Türkiye’nin en uzun süreli kadın mahpusu Güneş Arduç Eliuygun, müebbetle yargılanmış. Cezaevinde ‘dışarıyı’ hep tırnak içinde söylediklerini ifade eden Eliuygun, “Şimdi müebbet arkadaşların içeriden çıkabileceği heyecanıylayım. Bu içeride hep yaşanır umarım bu sefer gerçekleşir. İnsanca yaşama bağlamında 30 yıl çok acımasız. Devrimci tutsaklar için de siyasi tutsaklar için de içerisi dört duvar olmamıştır. Biz içeride yaşamı çoğaltmayı öğrendik ama buna rağmen mahpusluk hiç insani değil. Ağırlaştırılmış müebbetle geliyor genç arkadaşlar. İnsanlara bu cezaları çok kolay veriyorlar. Ne zaman adil yargılandık ki. İnsanca bir dünya için mücadele etmeyi unutmamalıyız.” diye konuştu.
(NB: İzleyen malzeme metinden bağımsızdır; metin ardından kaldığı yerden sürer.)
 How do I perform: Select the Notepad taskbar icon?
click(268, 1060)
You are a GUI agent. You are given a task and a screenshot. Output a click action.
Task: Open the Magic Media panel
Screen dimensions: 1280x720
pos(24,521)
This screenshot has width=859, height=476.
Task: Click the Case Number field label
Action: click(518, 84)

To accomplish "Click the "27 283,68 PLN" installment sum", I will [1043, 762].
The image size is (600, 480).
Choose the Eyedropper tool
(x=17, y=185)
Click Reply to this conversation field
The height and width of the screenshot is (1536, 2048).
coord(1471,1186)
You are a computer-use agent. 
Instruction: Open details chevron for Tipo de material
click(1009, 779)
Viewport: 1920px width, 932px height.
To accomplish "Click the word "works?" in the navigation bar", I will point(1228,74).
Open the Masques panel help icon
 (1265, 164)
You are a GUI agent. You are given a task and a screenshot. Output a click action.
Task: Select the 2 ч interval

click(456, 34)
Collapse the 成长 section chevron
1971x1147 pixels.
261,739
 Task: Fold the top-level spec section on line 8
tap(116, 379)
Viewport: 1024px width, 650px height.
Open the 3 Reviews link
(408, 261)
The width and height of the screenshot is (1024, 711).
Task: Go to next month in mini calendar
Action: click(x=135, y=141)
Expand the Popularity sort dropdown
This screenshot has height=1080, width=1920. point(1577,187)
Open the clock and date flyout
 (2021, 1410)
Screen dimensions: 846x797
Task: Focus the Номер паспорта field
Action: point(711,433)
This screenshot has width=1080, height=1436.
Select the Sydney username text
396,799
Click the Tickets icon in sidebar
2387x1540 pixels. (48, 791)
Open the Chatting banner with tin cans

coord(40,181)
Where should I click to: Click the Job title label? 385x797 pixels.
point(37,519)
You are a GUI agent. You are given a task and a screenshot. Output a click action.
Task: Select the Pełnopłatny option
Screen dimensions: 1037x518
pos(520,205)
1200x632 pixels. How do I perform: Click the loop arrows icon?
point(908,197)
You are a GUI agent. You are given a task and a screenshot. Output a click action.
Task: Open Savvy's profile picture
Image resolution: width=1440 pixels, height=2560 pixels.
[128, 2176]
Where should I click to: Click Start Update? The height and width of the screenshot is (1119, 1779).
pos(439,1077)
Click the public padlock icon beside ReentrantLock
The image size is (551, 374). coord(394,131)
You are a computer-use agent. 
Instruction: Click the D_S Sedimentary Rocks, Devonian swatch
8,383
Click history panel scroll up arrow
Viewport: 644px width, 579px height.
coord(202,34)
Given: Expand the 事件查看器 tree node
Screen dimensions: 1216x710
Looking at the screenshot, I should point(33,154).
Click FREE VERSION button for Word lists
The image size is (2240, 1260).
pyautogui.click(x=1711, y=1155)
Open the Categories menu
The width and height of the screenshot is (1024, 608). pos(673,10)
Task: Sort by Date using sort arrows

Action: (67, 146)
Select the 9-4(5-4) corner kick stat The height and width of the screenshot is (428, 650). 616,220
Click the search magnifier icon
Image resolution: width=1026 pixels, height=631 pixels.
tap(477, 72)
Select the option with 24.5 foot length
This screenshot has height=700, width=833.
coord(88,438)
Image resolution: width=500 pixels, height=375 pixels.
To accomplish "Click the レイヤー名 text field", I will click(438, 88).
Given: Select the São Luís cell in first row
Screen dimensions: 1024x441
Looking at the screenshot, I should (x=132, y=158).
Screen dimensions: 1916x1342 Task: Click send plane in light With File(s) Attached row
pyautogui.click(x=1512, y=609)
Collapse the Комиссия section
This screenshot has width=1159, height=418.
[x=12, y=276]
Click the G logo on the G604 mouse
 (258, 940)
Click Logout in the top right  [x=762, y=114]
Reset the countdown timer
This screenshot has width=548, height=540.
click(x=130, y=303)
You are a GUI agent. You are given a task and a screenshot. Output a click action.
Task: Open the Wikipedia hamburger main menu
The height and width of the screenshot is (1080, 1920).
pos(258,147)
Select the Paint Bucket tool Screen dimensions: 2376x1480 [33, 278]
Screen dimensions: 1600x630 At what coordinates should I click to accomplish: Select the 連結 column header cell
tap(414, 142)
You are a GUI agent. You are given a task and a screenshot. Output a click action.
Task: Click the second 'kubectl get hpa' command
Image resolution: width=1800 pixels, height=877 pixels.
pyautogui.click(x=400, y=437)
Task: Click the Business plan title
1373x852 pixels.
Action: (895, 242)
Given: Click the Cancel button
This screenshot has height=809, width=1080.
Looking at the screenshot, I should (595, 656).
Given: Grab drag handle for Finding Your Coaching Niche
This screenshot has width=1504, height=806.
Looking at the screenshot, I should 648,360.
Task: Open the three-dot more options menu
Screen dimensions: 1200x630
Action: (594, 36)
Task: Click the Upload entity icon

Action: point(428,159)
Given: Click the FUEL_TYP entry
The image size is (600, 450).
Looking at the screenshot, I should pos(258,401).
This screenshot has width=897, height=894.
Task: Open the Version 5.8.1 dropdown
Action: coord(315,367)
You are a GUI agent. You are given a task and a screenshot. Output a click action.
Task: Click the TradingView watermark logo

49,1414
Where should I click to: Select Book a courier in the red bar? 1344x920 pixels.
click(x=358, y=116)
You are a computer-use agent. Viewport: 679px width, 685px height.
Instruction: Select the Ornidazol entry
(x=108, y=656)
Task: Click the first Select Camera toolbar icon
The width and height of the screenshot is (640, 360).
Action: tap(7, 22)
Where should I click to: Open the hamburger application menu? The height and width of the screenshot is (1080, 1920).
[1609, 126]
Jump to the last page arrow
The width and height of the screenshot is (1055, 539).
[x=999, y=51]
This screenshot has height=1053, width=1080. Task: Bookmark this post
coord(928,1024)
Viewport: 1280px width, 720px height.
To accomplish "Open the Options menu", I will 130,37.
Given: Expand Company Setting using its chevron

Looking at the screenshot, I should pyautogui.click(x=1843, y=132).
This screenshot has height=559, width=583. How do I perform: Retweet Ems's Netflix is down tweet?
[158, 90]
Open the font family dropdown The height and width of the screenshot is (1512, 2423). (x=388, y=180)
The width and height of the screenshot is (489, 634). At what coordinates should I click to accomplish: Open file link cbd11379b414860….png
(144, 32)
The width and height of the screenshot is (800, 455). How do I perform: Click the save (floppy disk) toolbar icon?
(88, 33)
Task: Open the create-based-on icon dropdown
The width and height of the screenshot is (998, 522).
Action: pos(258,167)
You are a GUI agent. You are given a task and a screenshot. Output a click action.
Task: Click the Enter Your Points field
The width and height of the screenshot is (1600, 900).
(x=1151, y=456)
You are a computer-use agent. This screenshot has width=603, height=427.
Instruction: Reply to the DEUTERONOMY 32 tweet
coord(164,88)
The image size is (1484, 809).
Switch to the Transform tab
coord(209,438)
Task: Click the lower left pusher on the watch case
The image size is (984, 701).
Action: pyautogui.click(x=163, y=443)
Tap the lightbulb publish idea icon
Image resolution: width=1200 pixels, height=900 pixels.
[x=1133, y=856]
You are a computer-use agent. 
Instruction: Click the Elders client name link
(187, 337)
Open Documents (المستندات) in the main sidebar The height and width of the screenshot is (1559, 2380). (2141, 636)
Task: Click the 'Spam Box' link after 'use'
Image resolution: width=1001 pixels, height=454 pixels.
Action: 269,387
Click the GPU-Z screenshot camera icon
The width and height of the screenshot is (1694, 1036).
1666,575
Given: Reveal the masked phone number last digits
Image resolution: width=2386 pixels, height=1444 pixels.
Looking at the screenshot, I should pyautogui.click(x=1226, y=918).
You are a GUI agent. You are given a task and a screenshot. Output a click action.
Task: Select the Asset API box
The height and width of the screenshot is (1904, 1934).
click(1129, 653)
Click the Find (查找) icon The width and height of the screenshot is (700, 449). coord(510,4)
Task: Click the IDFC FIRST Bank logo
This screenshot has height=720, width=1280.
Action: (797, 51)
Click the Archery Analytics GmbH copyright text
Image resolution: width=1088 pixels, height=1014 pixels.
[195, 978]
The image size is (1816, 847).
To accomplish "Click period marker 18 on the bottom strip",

TUTUKLULAR İÇİN KAMPANYA BAŞLATILACAK
Yeniden yargılamalar için toplumsal duyarlılığın önemine vurgu yapan Eliuygun, cezaevlerinde bulunan çoğu mahpusun avukatının olmadığını ve dilekçelerini kendilerinin yazmak zorunda kaldıklarını ifade etti. Eliuygun, toplumda duyarlılık oluşturmak için kurumlara çağrı yapacaklarını ve mahpuslara avukat desteği sağlayacaklarını da ekledi.
PİRHA/İSTANBUL
Yoruma kapalı.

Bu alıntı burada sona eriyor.